Couverture is the name given to a certain class of high-quality chocolate. All chocolate bars contain many of the same base ingredients—cocoa solids, cocoa butter, sugar, and perhaps additives like vanilla, soy lecithin, or milk powder. Couverture chocolate, unlike regular chocolate, is ground to a finer texture during the production process and contains a greater percentage of cocoa butter relative to the other ingredients. These two differences produce a superior flavor and texture that makes couverture the preferred chocolate for tempering and enrobing truffles, bonbons, and other fine candies.
In America, the precise standards for couverture chocolate state that couverture chocolate must contain a minimum of 35 percent cocoa solids and 31 percent cocoa butter. 31 percent is just the minimum amount and some couverture chocolates contain up to 39 percent cocoa butter. The more cocoa butter the chocolate contains, the more fluid it is when melted, which is why it is the preferred choice for tempering.
Using Couverture Chocolate
Couverture is ideal for tempering and dipping, and this is where it really shines. Use it in any candy recipe where you want a coating with a deep chocolate flavor, a beautiful shine, and a healthy "snap" when you bite into the candy. Use it to make chocolate bars, cover truffles, or make clusters or barks.
Can you bake with coverture? It depends. Since it contains a greater percentage of cocoa butter, it might behave differently in recipes that call for melted chocolate, like cakes or brownies. The different proportions of fat to sugar and cocoa solids might be a problem, depending on the recipe. In most cases, it's best to bake with chocolate intended for baking and save the couverture for dipping.

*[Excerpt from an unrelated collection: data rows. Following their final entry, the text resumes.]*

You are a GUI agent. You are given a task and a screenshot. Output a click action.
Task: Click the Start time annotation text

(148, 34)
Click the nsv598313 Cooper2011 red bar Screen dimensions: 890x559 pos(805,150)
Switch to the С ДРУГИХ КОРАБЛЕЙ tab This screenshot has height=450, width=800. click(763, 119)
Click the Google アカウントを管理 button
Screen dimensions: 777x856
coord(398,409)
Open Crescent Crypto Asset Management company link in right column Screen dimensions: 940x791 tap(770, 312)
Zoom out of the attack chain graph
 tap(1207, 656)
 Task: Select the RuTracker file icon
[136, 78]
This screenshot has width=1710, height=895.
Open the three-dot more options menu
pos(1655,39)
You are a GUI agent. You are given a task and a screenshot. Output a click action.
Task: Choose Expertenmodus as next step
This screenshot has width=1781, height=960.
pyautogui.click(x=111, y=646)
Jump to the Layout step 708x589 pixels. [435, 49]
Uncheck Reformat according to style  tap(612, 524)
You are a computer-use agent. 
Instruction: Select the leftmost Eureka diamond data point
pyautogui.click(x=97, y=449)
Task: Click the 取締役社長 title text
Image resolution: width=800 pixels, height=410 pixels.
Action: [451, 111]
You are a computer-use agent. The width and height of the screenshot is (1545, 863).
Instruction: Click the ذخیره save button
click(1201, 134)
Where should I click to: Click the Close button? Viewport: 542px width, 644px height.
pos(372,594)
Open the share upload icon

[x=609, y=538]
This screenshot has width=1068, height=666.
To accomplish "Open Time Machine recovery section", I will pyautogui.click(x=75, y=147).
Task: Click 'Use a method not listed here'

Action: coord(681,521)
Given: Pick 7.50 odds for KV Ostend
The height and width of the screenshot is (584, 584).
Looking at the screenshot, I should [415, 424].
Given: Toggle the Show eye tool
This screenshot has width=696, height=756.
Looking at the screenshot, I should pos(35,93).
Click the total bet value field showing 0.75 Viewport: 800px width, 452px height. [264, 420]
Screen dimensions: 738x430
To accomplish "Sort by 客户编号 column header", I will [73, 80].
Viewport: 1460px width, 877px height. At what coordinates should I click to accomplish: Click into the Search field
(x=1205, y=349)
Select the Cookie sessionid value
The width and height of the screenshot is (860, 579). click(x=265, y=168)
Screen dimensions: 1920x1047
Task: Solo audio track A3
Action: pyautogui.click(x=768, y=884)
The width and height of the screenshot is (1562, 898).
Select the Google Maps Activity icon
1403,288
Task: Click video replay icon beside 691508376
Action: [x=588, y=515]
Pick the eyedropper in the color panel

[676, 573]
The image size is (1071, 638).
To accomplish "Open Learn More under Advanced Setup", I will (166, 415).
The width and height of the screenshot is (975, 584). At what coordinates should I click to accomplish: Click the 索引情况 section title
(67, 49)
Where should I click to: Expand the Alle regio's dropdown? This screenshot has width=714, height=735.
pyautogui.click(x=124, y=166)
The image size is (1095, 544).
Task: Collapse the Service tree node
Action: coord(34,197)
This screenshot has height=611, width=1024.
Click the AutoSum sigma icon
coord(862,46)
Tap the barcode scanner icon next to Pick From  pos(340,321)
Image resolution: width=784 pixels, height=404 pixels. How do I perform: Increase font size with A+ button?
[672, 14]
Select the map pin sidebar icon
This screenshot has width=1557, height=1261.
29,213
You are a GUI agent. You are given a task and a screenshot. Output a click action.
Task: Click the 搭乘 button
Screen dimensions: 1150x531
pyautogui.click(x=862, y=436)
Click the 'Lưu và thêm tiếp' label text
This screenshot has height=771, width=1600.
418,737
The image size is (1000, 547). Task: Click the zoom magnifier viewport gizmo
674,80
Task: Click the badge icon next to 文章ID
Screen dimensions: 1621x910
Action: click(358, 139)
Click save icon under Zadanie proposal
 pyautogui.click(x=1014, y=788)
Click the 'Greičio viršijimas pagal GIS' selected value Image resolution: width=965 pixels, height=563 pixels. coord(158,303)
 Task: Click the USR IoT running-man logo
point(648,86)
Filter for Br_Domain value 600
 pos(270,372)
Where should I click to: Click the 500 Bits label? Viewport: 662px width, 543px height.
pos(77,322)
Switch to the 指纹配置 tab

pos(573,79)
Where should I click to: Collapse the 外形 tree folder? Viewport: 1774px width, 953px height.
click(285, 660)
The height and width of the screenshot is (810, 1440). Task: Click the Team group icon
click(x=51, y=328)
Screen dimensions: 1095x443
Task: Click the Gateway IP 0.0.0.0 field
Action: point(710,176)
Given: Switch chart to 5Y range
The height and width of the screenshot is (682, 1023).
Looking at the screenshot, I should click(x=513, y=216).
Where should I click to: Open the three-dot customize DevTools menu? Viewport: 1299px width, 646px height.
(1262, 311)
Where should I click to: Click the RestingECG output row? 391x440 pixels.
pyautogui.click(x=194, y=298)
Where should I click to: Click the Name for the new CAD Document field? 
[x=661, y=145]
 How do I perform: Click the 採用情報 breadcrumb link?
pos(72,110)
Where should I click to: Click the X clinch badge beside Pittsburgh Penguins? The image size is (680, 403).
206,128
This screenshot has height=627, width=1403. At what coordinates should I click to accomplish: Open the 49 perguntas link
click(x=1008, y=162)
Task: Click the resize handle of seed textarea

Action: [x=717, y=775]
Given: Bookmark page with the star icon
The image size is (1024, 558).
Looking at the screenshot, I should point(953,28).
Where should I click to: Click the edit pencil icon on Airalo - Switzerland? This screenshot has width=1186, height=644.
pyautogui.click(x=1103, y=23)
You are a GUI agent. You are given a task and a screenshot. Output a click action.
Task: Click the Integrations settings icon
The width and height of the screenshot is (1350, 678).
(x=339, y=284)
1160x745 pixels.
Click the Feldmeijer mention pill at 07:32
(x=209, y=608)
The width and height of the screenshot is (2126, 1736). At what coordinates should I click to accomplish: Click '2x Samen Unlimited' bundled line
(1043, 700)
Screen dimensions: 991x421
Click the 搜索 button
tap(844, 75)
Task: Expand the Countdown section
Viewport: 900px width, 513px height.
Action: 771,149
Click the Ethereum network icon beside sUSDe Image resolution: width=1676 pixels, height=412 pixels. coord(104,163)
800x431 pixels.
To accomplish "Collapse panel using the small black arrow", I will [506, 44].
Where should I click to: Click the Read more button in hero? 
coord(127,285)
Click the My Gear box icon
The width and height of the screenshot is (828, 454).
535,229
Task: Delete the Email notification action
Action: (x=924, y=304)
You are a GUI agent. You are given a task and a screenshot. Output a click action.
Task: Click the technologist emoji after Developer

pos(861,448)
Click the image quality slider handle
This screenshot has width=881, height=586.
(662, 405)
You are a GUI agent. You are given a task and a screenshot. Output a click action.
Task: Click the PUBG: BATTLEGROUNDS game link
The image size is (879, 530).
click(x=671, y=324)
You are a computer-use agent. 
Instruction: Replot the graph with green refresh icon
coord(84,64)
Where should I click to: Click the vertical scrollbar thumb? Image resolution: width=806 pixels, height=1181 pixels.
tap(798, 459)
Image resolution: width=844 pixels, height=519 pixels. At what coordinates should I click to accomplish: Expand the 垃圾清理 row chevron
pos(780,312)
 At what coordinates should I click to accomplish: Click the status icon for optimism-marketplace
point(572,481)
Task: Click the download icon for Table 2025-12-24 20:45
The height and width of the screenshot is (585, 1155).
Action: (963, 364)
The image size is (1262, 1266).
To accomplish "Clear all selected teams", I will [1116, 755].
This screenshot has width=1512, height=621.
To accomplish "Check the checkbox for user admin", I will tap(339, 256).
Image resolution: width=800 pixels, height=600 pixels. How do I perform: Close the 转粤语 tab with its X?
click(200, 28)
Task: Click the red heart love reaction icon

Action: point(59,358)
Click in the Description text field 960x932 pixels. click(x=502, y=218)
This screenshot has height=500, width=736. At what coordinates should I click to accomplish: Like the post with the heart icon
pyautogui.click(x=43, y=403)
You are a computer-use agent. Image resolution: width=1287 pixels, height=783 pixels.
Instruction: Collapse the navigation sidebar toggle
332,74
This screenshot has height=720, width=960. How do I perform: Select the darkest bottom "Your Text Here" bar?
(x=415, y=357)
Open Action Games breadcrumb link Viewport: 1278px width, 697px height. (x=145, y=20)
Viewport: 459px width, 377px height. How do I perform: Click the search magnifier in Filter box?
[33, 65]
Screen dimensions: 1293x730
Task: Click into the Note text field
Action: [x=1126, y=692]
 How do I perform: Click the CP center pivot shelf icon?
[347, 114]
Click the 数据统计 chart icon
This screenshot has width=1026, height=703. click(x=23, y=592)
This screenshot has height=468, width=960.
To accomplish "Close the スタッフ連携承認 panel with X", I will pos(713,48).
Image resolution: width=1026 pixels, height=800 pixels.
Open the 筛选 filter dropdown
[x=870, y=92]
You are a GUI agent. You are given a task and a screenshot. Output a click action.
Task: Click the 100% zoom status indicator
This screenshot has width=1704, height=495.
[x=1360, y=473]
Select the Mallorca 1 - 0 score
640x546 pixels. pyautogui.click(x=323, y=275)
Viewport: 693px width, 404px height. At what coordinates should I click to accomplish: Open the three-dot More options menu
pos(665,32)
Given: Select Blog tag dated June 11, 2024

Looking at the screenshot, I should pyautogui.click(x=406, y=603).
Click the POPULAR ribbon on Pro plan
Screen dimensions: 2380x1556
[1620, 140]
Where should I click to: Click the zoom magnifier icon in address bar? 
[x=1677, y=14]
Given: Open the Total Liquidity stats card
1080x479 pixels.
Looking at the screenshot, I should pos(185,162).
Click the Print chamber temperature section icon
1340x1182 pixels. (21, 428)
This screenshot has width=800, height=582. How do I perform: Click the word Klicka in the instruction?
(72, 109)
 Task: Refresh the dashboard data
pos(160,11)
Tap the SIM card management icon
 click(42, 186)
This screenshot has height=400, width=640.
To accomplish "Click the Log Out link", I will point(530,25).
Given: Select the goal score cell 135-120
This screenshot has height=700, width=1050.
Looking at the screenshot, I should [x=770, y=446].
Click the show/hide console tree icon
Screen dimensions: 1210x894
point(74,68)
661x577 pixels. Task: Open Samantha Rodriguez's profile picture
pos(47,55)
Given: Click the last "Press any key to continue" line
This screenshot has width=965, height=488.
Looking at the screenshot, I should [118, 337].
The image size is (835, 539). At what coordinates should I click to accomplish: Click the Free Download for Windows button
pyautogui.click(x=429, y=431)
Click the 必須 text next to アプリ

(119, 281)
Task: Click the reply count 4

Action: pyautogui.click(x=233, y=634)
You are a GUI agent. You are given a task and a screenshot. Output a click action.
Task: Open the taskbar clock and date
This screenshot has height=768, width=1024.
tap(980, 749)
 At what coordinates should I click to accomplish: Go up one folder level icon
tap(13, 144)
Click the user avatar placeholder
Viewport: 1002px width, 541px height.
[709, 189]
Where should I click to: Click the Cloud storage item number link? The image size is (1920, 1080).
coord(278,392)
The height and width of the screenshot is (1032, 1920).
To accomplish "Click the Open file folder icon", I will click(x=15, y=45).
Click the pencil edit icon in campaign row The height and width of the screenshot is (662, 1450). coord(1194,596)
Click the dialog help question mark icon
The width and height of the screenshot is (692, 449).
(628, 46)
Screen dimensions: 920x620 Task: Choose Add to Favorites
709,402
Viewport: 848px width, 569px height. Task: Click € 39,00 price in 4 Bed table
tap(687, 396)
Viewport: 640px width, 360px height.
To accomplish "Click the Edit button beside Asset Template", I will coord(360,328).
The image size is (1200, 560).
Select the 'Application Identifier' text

Where to Buy Couverture Chocolate
You can often buy directly from a specific company's website or visit chocolate distributors like World Wide Chocolate, Chocosphere, or Gourmail. Amazon even carries some types of couverture chocolate!
Many fine chocolate makers produce couverture chocolate, including Amano, Callebaut, El Rey, Felchlin, Guittard, Lindt, Scharffen Berger, and Valrhona. There's not a "top" or "best" couverture chocolate to recommend, as it comes down to personal taste and preference. Our recommendation is to sample different brands over time, if possible, to find your personal favorite couverture.